Shadow of Love

Aku tidak akan menjadi penghalangmu lagi



Aku tidak akan menjadi penghalangmu lagi

0Anita dan Jennifer yang kebetulan sedang berada didapur tampak terpaku melihat dua pria yang merupakan rival saling bermusuhan itu berdiri berhadapan diruang tengah sana. raut wajah mereka berdua terlihat ganas bagai dua banteng yang siap di adu. Anita dan Jenny saling berpandangan dengan ekspresi wajah panik. mereka berdua tahu, harus segera bertindak cepat untuk mencegah meletus perang dunia dirumah mereka. tanpa aba-aba mereka berdua kompak berlari menuju kearah ruang tengah secara bersamaan. namun sialnya tanpa disengaja mereka berdua justru berlari bersamaan menuju kearah prastian.     

Melihat itu, mimik wajah hans tampak kian mengeras. menatap nanar kearah prastian, merasa benci setengah mati. ia mengertakkan giginya dengan kesal. bagai seekor singa yang siap menerkam musuh besarnya.     

Beruntung ada Bryan yang berada dipelukan prastian saat ini. bocah kecil itu justru tampak tertawa riang kesenengan, terus melonjak seolah mau melompat dari pelukan prastian, saking exitednya melihat bunda dan mommynya berlari kearahnya bagai sedang ikut lomba lari memperebutkan dirinya. suara riang Bryan seketika mencairkan suasana tegang diantara prastian dan hans, mereka berdua seperti di rem mendadak oleh Bryan. 'Kurang ajar! siapa yang memberi ijin si bang**t ini memegang anakku ! cuihhh najis! ' batin hans merasa geram.     

"Tumben pagi-pagi udah datang pras?" tanya anita sok lugu, spontan menjauhkan diri dari prastian dan memilih mendekat kearah hans demi keamanan bersama. tentu saja karena ia sangat tahu persis bagaimana kharakter keras suaminya itu. dan ia tidak ingin semakin memperkeruh suasana dan memancing kecemburuan hans pada prastian.     

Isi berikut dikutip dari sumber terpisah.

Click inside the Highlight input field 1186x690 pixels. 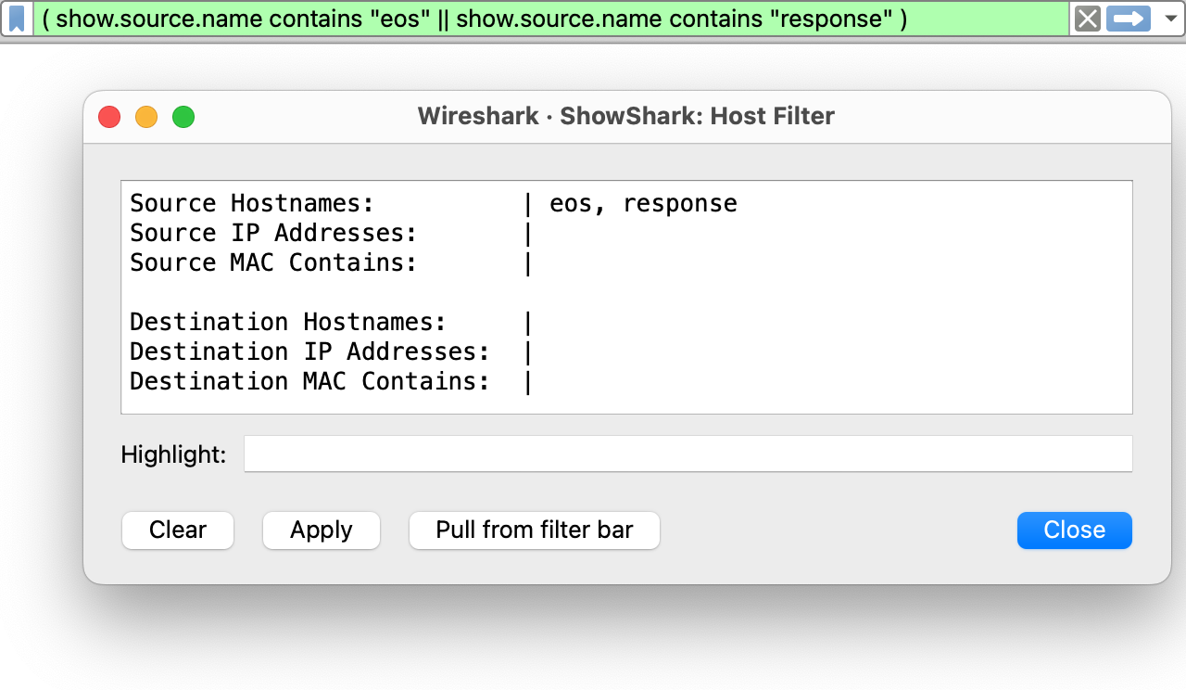coord(688,453)
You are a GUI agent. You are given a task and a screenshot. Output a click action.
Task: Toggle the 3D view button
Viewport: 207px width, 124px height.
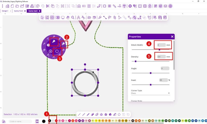coord(58,18)
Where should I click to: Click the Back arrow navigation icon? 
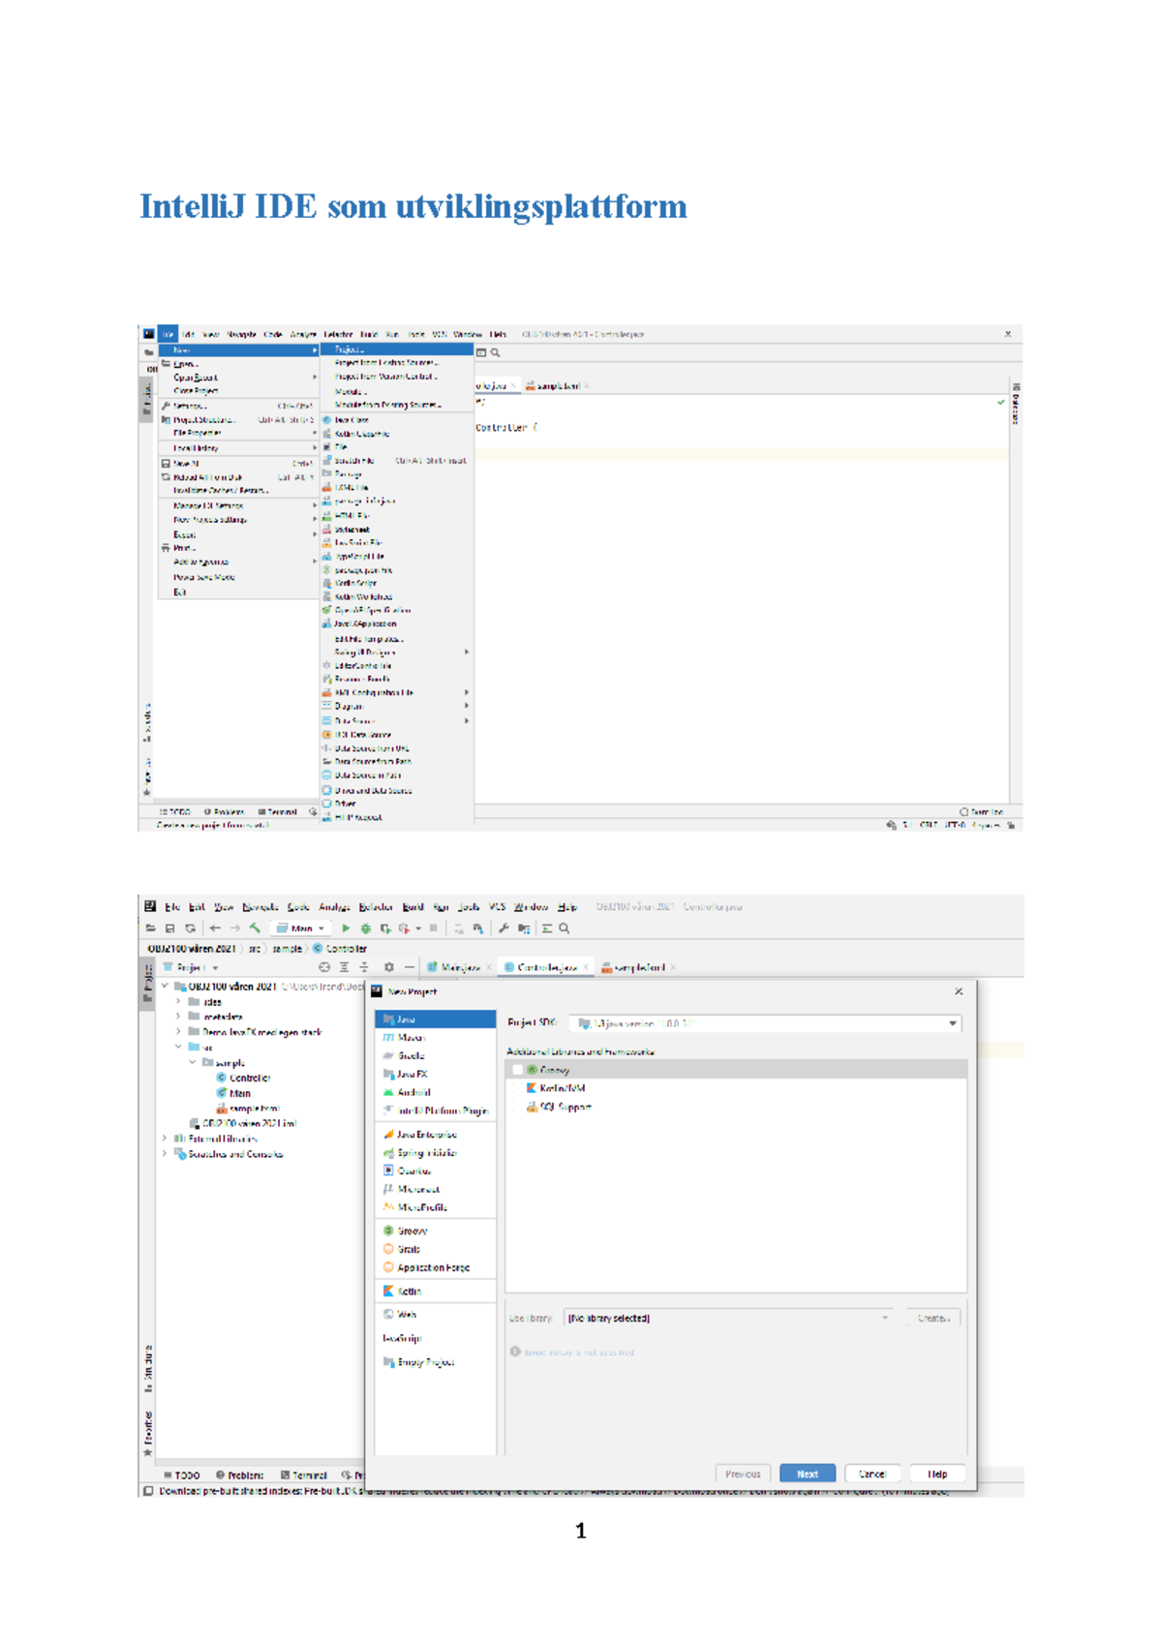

"Bukannya hari ini kamu masuk pagi ?" imbuh anita lagi. mencoba mencairkan suasana tegang dalam ruangan itu.     

"Aku khawatir sama kamu nitt... dari semalam aku telfon kamu berulang kali tapi tidak diangkat, kirain ada apa ,gak biasanya kamu begitu ". jawab prastian tegas, sambil matanya melirik tajam kearah hans menantang. hatinya merasa tidak rela melihat anita mendekat kearah hans.     

"Dasar kurang kerjaan ! gak usah sok care kamu! ngapain khawatir dengan isteri orang !" hans spontan membalas ucapan prastian dengan nada ngegas. sambil berjalan santai mendekati anita. ia langsung menyandarkan dagunya pada bahu anita dan memeluk pinggangnya dengan mesra tepat dihadapan prastian.     

"Sayang... aku mau makan bubur ayam yang tadi kamu buat khusus untukku, aku udah lapar nihh.." ucap hans manja, sengaja pamer, berjalan memeluknya dan menggiring tubuh anita berjalan menuju kedapur, untuk sarapan pagi bersamanya.     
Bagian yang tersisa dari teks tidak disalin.